▶ [Aim of the task] Transcribe each line of the data below without altering a single character.

## BEGIN Exercise material

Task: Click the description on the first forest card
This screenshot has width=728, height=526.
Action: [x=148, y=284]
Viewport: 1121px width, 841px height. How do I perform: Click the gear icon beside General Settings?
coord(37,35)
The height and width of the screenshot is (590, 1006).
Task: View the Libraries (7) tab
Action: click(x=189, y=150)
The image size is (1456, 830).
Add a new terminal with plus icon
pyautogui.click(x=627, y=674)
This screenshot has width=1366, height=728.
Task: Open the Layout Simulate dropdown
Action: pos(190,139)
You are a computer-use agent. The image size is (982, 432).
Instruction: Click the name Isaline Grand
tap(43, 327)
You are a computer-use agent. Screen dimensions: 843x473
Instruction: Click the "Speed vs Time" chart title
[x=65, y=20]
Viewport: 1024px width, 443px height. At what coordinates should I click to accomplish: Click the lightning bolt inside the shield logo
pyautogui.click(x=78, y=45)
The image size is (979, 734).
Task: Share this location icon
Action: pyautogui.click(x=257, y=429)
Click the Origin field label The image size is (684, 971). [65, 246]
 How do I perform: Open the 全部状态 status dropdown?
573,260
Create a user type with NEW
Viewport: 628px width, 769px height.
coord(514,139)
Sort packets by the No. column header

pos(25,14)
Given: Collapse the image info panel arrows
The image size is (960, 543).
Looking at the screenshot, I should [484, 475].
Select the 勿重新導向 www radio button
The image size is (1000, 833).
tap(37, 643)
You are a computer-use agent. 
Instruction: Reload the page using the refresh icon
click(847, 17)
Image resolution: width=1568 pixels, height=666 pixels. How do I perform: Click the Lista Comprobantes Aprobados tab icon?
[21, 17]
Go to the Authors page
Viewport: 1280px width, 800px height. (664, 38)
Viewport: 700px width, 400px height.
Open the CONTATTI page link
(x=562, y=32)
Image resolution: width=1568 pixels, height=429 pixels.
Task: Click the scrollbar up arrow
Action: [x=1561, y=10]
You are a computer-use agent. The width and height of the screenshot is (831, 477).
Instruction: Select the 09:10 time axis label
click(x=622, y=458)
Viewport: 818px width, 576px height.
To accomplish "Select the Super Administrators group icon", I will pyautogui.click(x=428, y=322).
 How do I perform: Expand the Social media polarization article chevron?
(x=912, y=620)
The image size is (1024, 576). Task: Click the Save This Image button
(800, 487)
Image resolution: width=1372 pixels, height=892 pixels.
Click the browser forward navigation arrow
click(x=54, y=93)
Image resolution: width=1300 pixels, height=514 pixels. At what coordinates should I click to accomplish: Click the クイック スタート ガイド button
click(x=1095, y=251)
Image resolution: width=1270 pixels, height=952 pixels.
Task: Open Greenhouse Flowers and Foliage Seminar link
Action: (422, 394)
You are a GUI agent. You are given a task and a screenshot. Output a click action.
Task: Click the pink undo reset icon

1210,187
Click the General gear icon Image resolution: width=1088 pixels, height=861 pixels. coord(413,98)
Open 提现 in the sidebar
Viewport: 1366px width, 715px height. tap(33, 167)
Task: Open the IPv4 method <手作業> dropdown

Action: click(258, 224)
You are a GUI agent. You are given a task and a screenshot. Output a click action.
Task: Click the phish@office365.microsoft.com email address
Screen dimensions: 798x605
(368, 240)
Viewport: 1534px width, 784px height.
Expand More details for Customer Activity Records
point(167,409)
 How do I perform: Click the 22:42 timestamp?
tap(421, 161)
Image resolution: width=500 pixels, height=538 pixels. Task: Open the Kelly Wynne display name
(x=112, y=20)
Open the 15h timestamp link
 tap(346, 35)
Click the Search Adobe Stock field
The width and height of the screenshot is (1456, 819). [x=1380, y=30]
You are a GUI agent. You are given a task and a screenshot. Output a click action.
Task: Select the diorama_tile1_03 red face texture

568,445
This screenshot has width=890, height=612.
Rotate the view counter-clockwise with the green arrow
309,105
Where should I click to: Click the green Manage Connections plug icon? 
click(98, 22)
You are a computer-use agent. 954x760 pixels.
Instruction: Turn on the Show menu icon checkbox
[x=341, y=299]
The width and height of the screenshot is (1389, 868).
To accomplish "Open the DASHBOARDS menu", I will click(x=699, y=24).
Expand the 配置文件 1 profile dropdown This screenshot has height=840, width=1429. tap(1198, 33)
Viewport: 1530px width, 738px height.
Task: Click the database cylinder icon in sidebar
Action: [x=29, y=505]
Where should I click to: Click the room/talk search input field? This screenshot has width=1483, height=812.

## END Exercise material

▶ [Completed exercise]
Task: Click the description on the first forest card
This screenshot has width=728, height=526.
Action: [x=148, y=284]
Viewport: 1121px width, 841px height. How do I perform: Click the gear icon beside General Settings?
coord(37,35)
The height and width of the screenshot is (590, 1006).
Task: View the Libraries (7) tab
Action: click(x=189, y=150)
The image size is (1456, 830).
Add a new terminal with plus icon
pyautogui.click(x=627, y=674)
This screenshot has width=1366, height=728.
Task: Open the Layout Simulate dropdown
Action: pos(190,139)
You are a computer-use agent. The image size is (982, 432).
Instruction: Click the name Isaline Grand
tap(43, 327)
You are a computer-use agent. Screen dimensions: 843x473
Instruction: Click the "Speed vs Time" chart title
[x=65, y=20]
Viewport: 1024px width, 443px height. At what coordinates should I click to accomplish: Click the lightning bolt inside the shield logo
pyautogui.click(x=78, y=45)
The image size is (979, 734).
Task: Share this location icon
Action: pyautogui.click(x=257, y=429)
Click the Origin field label The image size is (684, 971). [65, 246]
 How do I perform: Open the 全部状态 status dropdown?
573,260
Create a user type with NEW
Viewport: 628px width, 769px height.
coord(514,139)
Sort packets by the No. column header

pos(25,14)
Given: Collapse the image info panel arrows
The image size is (960, 543).
Looking at the screenshot, I should [484, 475].
Select the 勿重新導向 www radio button
The image size is (1000, 833).
tap(37, 643)
You are a computer-use agent. 
Instruction: Reload the page using the refresh icon
click(847, 17)
Image resolution: width=1568 pixels, height=666 pixels. How do I perform: Click the Lista Comprobantes Aprobados tab icon?
[21, 17]
Go to the Authors page
Viewport: 1280px width, 800px height. (664, 38)
Viewport: 700px width, 400px height.
Open the CONTATTI page link
(x=562, y=32)
Image resolution: width=1568 pixels, height=429 pixels.
Task: Click the scrollbar up arrow
Action: [x=1561, y=10]
You are a computer-use agent. The width and height of the screenshot is (831, 477).
Instruction: Select the 09:10 time axis label
click(x=622, y=458)
Viewport: 818px width, 576px height.
To accomplish "Select the Super Administrators group icon", I will pyautogui.click(x=428, y=322).
 How do I perform: Expand the Social media polarization article chevron?
(x=912, y=620)
The image size is (1024, 576). Task: Click the Save This Image button
(800, 487)
Image resolution: width=1372 pixels, height=892 pixels.
Click the browser forward navigation arrow
click(x=54, y=93)
Image resolution: width=1300 pixels, height=514 pixels. At what coordinates should I click to accomplish: Click the クイック スタート ガイド button
click(x=1095, y=251)
Image resolution: width=1270 pixels, height=952 pixels.
Task: Open Greenhouse Flowers and Foliage Seminar link
Action: (422, 394)
You are a GUI agent. You are given a task and a screenshot. Output a click action.
Task: Click the pink undo reset icon

1210,187
Click the General gear icon Image resolution: width=1088 pixels, height=861 pixels. coord(413,98)
Open 提现 in the sidebar
Viewport: 1366px width, 715px height. tap(33, 167)
Task: Open the IPv4 method <手作業> dropdown

Action: click(258, 224)
You are a GUI agent. You are given a task and a screenshot. Output a click action.
Task: Click the phish@office365.microsoft.com email address
Screen dimensions: 798x605
(368, 240)
Viewport: 1534px width, 784px height.
Expand More details for Customer Activity Records
point(167,409)
 How do I perform: Click the 22:42 timestamp?
tap(421, 161)
Image resolution: width=500 pixels, height=538 pixels. Task: Open the Kelly Wynne display name
(x=112, y=20)
Open the 15h timestamp link
 tap(346, 35)
Click the Search Adobe Stock field
The width and height of the screenshot is (1456, 819). [x=1380, y=30]
You are a GUI agent. You are given a task and a screenshot. Output a click action.
Task: Select the diorama_tile1_03 red face texture

568,445
This screenshot has width=890, height=612.
Rotate the view counter-clockwise with the green arrow
309,105
Where should I click to: Click the green Manage Connections plug icon? 
click(98, 22)
You are a computer-use agent. 954x760 pixels.
Instruction: Turn on the Show menu icon checkbox
[x=341, y=299]
The width and height of the screenshot is (1389, 868).
To accomplish "Open the DASHBOARDS menu", I will click(x=699, y=24).
Expand the 配置文件 1 profile dropdown This screenshot has height=840, width=1429. tap(1198, 33)
Viewport: 1530px width, 738px height.
Task: Click the database cylinder icon in sidebar
Action: [x=29, y=505]
Where should I click to: Click the room/talk search input field? This screenshot has width=1483, height=812.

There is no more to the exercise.